Il défend les paysans propriétaires contre l’empiètement des grands propriétaires en interdisant à ces derniers d’acquérir de nouvelles terres dans les communes rurales.
En 538, il s’attaque aux monophysites [7] d’Égypte et fait fermer leurs églises et, en 541, leur étend la loi contre les hérétiques en leur interdisant d’exercer toute fonction publique ainsi que de transmettre leurs biens par succession. Il en profite, à cette même époque, pour réformer l’administration et le diocèse égyptiens et met fin à l’unité administrative de cette région, renforçant l’autorité du patriarche.
Le nombre de lois édictées ou restaurées sous le gouvernement de Jean de Cappadoce font la grandeur de l’édifice juridique de Justinien. Ces lois donnent l’image d’un État organisé, dont le fonctionnement est réglé par des lois complexes et composées avec soin.
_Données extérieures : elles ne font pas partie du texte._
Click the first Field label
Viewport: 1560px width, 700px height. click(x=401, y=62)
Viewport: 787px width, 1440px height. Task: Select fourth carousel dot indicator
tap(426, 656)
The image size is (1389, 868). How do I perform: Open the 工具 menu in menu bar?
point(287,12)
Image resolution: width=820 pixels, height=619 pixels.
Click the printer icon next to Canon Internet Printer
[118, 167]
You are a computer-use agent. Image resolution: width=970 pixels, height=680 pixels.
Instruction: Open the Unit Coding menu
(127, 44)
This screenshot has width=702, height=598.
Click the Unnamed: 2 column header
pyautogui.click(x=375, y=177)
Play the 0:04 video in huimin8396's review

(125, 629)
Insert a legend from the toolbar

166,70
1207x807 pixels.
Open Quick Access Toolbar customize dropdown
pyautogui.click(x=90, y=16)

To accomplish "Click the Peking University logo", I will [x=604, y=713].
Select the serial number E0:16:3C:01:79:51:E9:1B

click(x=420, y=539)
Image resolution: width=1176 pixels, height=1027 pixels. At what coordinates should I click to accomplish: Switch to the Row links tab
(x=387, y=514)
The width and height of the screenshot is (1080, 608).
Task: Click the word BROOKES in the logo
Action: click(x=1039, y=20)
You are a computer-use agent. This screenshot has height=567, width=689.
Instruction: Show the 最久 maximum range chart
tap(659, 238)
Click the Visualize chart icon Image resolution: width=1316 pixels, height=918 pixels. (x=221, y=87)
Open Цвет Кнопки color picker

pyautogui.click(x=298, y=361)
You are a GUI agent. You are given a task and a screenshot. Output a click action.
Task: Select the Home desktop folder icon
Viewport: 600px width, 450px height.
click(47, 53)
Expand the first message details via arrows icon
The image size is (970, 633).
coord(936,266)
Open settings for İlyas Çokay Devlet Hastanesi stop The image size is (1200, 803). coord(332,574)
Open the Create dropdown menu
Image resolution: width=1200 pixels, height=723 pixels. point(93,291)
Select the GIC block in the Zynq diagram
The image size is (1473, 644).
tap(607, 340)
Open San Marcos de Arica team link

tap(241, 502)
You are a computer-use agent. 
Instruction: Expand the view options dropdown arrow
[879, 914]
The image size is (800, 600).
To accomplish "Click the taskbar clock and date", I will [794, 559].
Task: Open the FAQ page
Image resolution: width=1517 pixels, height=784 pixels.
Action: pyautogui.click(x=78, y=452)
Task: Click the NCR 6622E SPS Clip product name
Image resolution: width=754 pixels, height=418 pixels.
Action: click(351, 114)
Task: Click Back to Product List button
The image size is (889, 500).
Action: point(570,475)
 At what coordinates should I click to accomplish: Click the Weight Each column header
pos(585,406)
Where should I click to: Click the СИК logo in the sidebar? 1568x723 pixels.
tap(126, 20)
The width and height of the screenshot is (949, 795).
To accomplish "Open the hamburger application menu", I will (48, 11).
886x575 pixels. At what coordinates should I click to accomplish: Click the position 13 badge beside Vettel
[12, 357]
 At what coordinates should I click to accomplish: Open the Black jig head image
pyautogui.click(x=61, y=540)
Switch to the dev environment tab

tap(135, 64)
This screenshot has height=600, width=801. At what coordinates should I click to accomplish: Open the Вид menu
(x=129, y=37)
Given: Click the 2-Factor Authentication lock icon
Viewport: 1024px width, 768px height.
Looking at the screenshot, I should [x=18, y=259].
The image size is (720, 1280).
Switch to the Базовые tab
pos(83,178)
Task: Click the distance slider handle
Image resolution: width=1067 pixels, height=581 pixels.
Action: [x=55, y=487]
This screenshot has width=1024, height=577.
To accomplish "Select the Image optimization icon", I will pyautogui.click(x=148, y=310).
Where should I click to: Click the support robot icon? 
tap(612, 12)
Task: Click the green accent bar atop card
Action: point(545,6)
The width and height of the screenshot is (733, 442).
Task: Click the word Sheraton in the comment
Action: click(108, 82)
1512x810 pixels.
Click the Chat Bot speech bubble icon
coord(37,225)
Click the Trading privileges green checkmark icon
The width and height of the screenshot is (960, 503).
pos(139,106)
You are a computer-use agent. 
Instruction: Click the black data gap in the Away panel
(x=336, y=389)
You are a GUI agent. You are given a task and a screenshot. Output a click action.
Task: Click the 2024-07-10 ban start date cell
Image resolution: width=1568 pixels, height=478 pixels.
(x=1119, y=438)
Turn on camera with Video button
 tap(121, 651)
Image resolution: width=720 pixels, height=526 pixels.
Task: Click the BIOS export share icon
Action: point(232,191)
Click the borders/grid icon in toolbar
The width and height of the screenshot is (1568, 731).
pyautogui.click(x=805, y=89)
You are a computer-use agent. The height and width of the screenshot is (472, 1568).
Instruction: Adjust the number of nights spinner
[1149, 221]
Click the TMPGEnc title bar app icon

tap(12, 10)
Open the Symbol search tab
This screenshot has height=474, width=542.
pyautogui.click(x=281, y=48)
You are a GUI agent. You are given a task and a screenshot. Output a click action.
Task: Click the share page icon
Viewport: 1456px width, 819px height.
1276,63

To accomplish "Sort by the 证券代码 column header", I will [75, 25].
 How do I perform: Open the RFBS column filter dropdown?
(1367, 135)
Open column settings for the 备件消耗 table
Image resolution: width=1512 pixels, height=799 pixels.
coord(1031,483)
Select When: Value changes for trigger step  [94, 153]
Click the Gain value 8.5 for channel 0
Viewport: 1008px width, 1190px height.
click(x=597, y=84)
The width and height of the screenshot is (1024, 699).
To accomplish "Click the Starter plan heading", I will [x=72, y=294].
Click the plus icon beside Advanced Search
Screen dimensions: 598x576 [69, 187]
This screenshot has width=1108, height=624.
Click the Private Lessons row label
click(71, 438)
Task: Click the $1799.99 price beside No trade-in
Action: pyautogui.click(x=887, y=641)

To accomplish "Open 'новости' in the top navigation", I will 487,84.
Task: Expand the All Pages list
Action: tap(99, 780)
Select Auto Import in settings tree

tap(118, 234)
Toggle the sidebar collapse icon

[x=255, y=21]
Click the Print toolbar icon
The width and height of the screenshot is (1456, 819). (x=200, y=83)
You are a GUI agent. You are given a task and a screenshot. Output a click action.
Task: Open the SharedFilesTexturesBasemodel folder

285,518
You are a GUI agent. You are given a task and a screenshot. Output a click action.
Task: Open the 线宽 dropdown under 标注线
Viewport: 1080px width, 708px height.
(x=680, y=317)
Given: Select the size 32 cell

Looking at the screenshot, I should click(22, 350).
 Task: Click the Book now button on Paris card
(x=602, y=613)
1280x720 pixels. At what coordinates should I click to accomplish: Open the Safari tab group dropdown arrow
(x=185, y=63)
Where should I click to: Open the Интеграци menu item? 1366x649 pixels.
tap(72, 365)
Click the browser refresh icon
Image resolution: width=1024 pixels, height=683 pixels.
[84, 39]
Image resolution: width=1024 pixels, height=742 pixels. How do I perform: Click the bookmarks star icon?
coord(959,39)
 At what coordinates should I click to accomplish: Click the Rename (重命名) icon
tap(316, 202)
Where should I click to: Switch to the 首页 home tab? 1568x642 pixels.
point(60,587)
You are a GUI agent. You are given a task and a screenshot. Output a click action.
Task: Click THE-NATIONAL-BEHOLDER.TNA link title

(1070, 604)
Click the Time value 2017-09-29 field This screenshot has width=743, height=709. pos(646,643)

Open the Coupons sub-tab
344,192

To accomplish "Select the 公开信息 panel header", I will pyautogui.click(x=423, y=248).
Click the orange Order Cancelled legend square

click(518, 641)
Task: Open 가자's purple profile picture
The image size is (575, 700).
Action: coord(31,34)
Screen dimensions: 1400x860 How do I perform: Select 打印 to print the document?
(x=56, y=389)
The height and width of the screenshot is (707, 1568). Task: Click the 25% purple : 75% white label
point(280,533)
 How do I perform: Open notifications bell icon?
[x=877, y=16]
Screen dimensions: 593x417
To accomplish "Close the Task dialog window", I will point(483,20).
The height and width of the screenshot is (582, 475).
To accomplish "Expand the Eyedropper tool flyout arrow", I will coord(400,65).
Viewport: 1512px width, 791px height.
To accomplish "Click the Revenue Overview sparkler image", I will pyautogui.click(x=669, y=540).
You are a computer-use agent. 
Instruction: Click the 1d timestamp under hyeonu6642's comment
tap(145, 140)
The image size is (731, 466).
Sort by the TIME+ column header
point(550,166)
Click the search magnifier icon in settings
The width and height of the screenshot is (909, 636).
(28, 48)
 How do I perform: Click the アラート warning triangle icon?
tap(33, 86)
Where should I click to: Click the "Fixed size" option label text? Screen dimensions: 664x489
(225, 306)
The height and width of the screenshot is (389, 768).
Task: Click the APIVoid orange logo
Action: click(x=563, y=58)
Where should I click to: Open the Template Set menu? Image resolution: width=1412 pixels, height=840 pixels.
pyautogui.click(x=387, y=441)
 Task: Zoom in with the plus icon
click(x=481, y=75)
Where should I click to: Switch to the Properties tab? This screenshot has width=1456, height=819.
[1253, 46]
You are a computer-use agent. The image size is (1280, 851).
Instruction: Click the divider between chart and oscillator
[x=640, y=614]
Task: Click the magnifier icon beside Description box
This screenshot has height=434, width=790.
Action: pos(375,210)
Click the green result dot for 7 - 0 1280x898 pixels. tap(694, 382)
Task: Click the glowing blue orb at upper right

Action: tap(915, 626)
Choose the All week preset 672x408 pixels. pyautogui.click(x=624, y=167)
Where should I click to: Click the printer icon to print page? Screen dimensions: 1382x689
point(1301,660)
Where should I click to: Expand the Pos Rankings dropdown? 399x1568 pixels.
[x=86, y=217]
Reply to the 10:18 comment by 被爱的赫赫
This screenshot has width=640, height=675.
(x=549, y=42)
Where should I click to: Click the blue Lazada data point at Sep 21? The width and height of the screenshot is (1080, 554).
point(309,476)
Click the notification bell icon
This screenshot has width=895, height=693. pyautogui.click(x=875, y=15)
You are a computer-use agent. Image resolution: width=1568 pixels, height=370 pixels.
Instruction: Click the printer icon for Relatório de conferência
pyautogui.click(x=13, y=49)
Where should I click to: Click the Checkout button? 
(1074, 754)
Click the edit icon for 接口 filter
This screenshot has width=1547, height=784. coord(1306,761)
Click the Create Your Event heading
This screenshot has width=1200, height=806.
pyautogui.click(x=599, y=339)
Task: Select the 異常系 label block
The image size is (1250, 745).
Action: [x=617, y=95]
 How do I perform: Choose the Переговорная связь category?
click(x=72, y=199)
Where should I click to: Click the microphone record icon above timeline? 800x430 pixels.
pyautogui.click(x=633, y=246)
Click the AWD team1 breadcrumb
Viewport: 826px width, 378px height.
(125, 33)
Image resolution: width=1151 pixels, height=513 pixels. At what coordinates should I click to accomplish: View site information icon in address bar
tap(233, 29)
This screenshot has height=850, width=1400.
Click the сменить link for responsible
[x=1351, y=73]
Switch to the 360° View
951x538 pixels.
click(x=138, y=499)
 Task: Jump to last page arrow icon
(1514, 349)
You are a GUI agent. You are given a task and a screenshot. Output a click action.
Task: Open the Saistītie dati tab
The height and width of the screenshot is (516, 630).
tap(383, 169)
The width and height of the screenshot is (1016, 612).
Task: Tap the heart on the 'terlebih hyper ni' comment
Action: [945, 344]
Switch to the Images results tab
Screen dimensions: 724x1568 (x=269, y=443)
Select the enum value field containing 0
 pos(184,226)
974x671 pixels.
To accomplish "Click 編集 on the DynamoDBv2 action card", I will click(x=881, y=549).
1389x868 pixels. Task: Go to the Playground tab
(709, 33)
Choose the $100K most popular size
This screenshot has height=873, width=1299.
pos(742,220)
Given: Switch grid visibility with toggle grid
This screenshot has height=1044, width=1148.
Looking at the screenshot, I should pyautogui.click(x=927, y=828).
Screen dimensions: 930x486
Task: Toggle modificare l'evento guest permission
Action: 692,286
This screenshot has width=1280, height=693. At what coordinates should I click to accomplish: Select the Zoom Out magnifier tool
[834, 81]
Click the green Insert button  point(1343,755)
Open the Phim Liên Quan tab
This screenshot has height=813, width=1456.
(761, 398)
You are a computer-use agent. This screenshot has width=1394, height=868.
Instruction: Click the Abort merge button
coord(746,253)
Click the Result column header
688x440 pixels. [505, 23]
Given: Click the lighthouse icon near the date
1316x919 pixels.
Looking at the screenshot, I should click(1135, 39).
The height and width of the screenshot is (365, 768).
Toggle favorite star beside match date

Mais il doit aussi lutter pour qu’elles soient appliquées et pour que l’autorité de l’Empereur soit respectée.
En 537, Justinien lui reproche cependant de ne pas avoir repoussé sans hésitation les prétentions des hérétiques, donnant probablement foi aux accusations de paganisme portées contre lui.
En 540-541, il effectue un long voyage en Orient, où il est acclamé par les masses populaires, qui le remercient des mesures qu’il a prises contre les puissants, ce qui le présente comme un rival dangereux pour Justinien.
Jean de Cappadoce est détesté par l’impératrice Théodora. Celle-ci obtient, en mai 541, son renvoi en invoquant la participation de Jean à un complot destiné à renverser Justinien. Il est alors destitué de son ministère, dépouillé de ses biens et contraint de céder son palais à Bélisaire. Il est remplacé comme préfet par Théodote.
Il est ensuite exilé à Cyzique [8] et en 542, il est accusé de l’assassinat de l’évêque local et exilé en Égypte où il meurt, en 548.